Al volver a su casa, confundido por lo que le estaba sucediendo y sin comprender realmente qué fantasmas se estaban desatando en su mente intentó inundar su cabeza de sonidos, palabras o imágenes que pudieran acallar aquella duda, que cada vez iba sepultándose más y más profundo en su interior. Pero aquella duda era más fuerte que todas las certezas de este mundo y, sin ninguna esperanza para Ariel, aquel encierro fue solo el principio de su final.

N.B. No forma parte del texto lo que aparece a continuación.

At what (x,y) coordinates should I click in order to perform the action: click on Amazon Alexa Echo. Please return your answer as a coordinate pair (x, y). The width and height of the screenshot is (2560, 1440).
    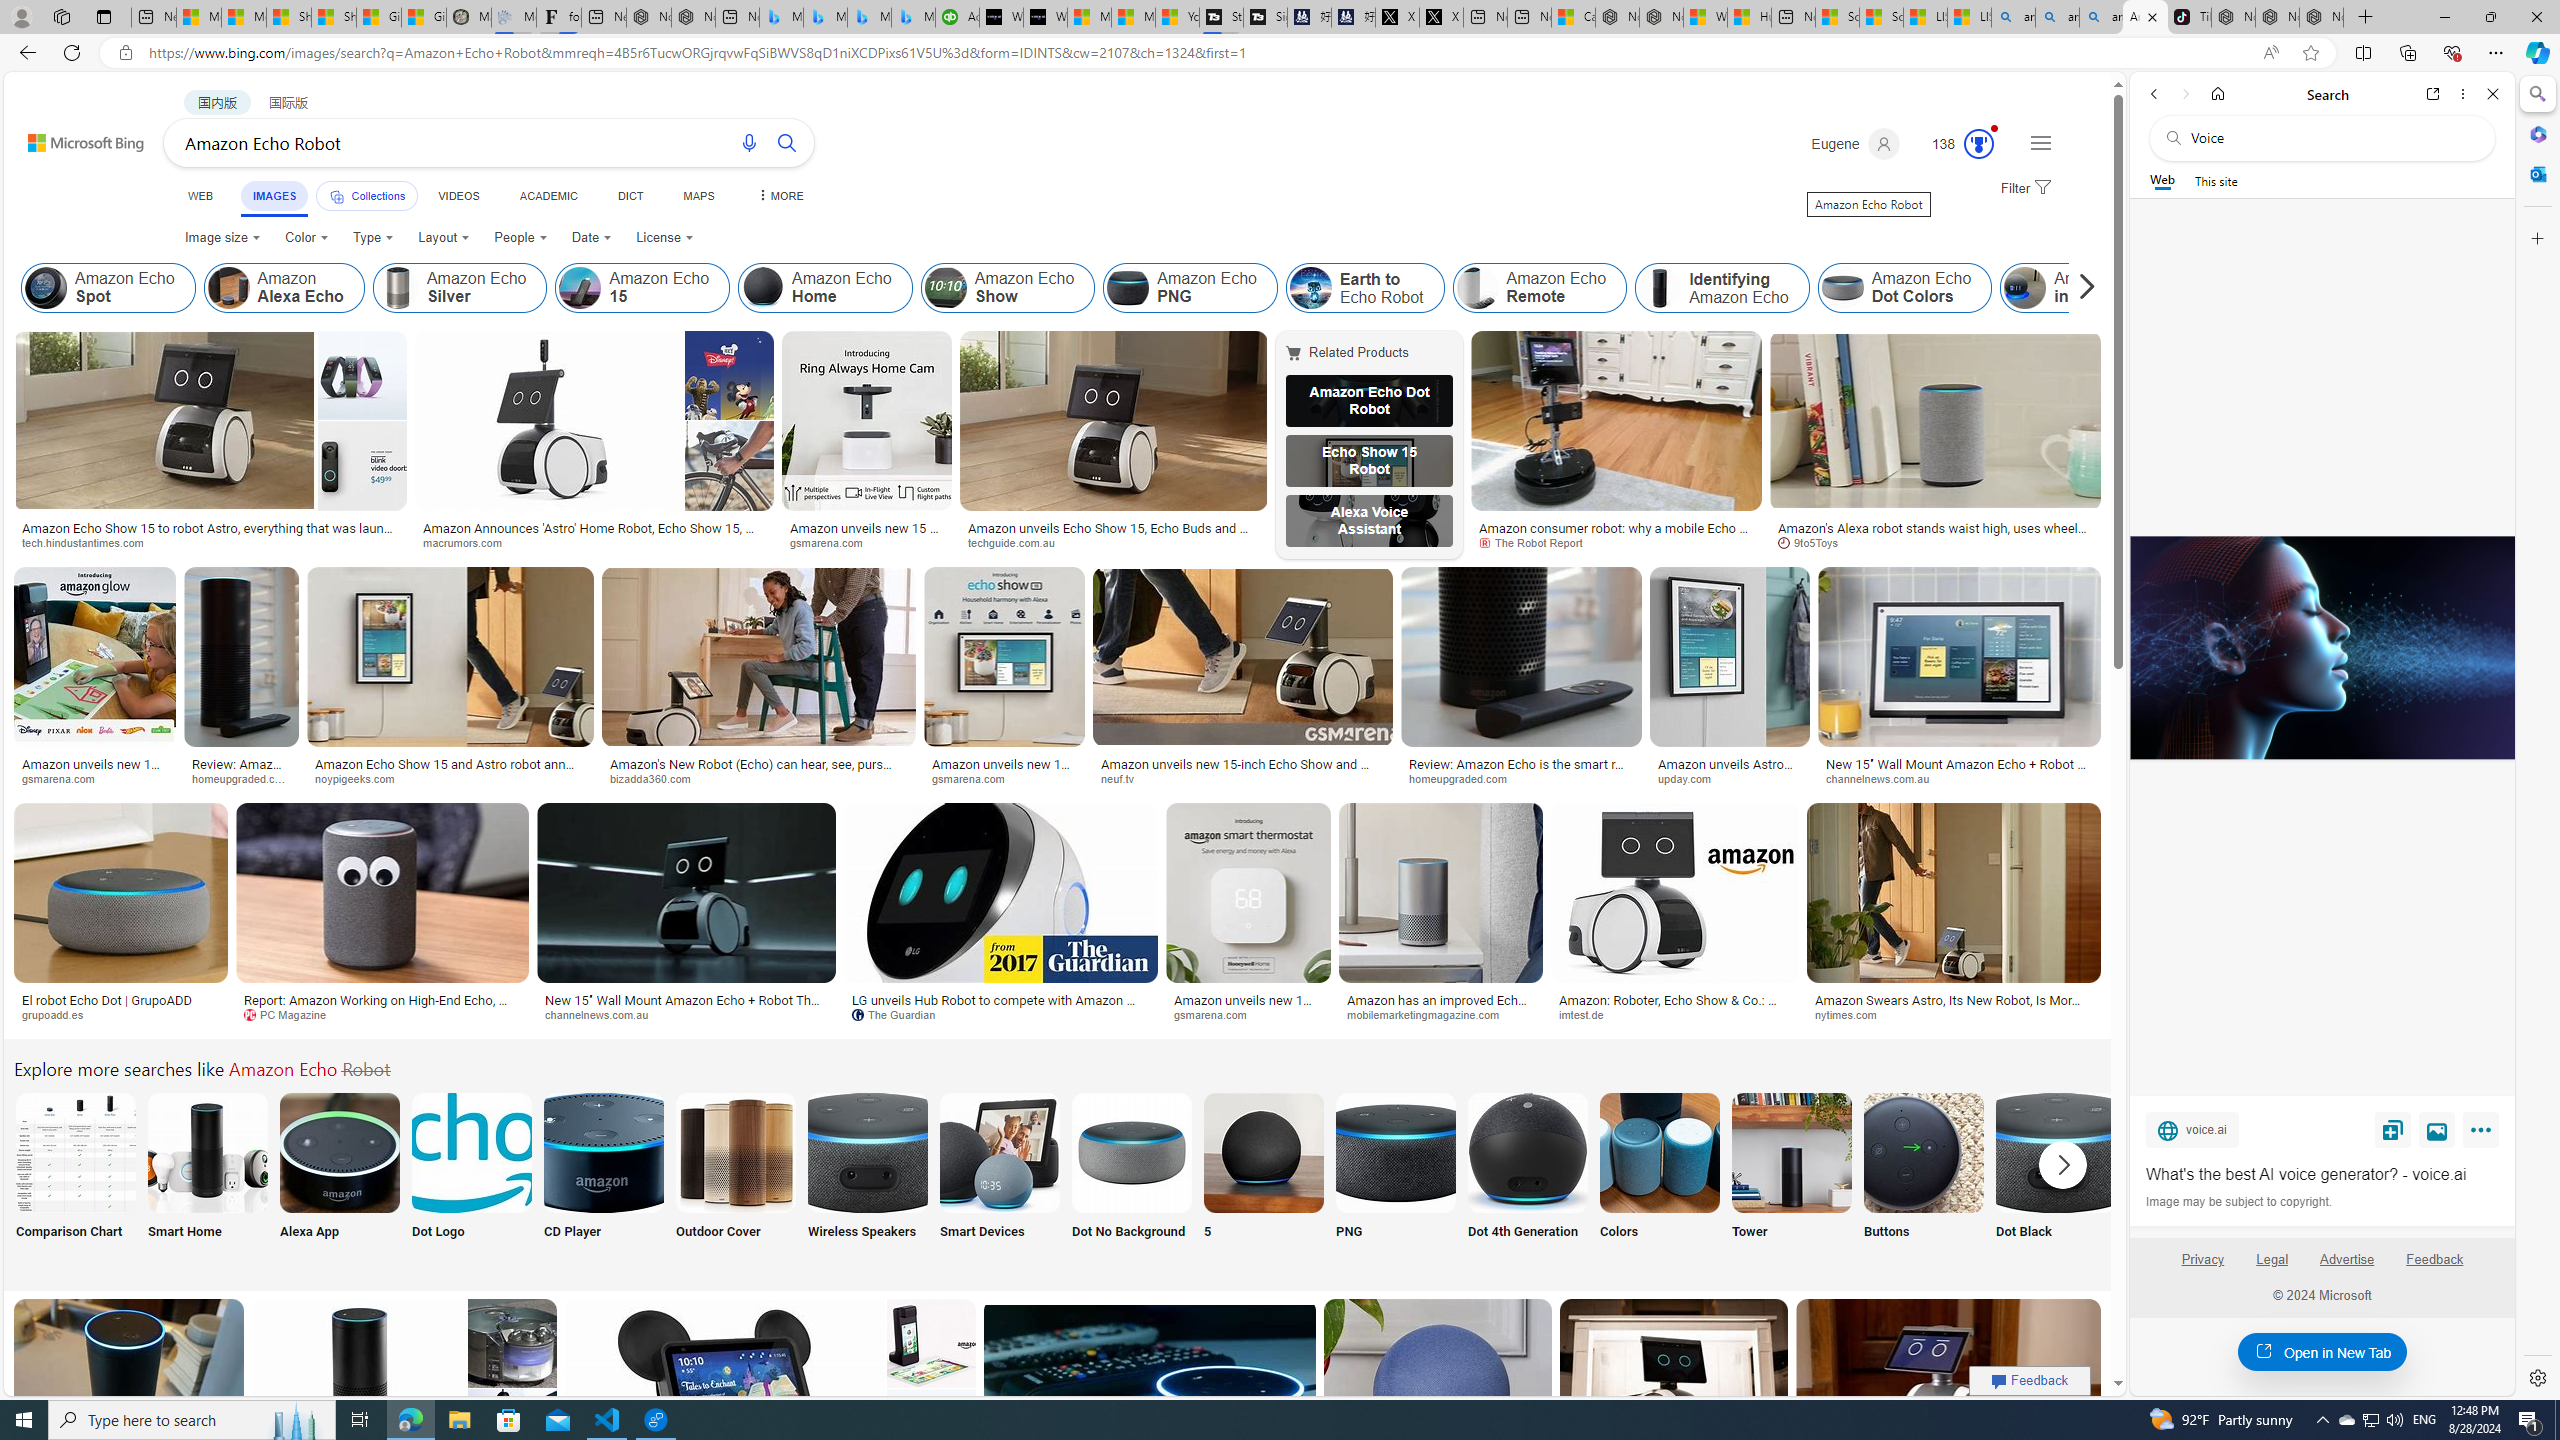
    Looking at the image, I should click on (284, 288).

Las semanas fueron pasando tortuosamente para Ariel, quien se recluyó dentro de su hogar, cautivo de aquella duda que fue tomando el control de su ya quebradiza mente, poseyéndolo al punto de la enajenación completa de su realidad. Ya no podía aceptar nada como verdadero; dudaba de cada sombra que acechaba en los rincones, de cada eco que acariciaba su tormentoso silencio, de cada rayo de luz que se filtraba entre las cortinas negras de los ventanales. Cada segundo era amenazante, precario y terroríficamente inconstante. La duda fue quitándole violentamente cada cosa preciada en su vida, haciendo que se alejara de sus seres queridos - amigos y familiares -, quienes, si lo pudieran ver ahora, ya no reconocerían en él ni el reflejo del recuerdo de lo que había sido. 

 

Aquella casa se había convertido en la génesis del caos. Había un desorden descomunal de libros destrozados en el piso, una masacre de televisores, teléfonos y otros artefactos domésticos incinerados, un cementerio de espejos destrozados en la sala y un cúmulo de cartas sin respuesta apiladas en la puerta principal. En un pequeño rincón de una fría y desolada habitación, un pálido y tembloroso hombre -un Ariel ya vencido- era devorado por una pequeña e “inocente” duda, que había ido creciendo implacablemente en el corazón de la más pura verdad e, igual que un codicioso fuego, comenzó a extinguir toda lógica, toda la razón y certidumbre que son el bálsamo de la sociedad.  

 

En un estado casi catatónico, Ariel ya no podía hablar coherentemente; tan solo murmuraba sonidos que podían parecerse a algunas palabras sin vínculos, como poemas dadaístas. Su condición física era de una completa emaciación, ya que había dejado de alimentarse desde hacía una semana. Su pelo y su barba estaban asquerosamente maniatados y su ropa estaba en un estado similar. Sus ojos y su boca estaban resecos, agrietados por la falta de luz y agua. La duda ya había arrebatado de él casi todo lo que era vital; solo quedaba por robarle lo último que lo mantenía vivo: sus sueños, que era su último gramo de esperanza ante el desesperanzador universo que la duda le había ido revelando. 

 

Ariel sabía muy bien que sus sueños eran el único alimento para su alma agonizante, pero ya no poseía las fuerzas suficientes para luchar contra aquella duda. Él sabía muy bien que ella terminaría por despojarlo de aquel preciado tesoro. Era lo único de lo que ahora estaba seguro en su incierto mundo. Así que, igual que un anciano con los días contados debido a su enfermedad, Ariel se recostó lentamente sobre el frío suelo, cerró sus ojos y decidió entregarse al inevitable final. 

 

La mañana del 10 de octubre, la policía entró a la casa de Ariel tras el llamado urgente de un vecino. Su cuerpo estaba en pleno estado de descomposición, consumido por la soledad, el miedo y la desesperanza. Nadie pudo comprender -ni tampoco quisieron hacerlo- la causa de aquella desoladora muerte. Se determinó que fue un suicidio, causado por una gran depresión que lo había llevado al aislamiento, la inanición y finalmente al abandono de sí, sin preguntarse jamás quién había sido el verdadero culpable, el verdadero asesino que había tomado la vida de un despreocupado y confiado hombre: una duda.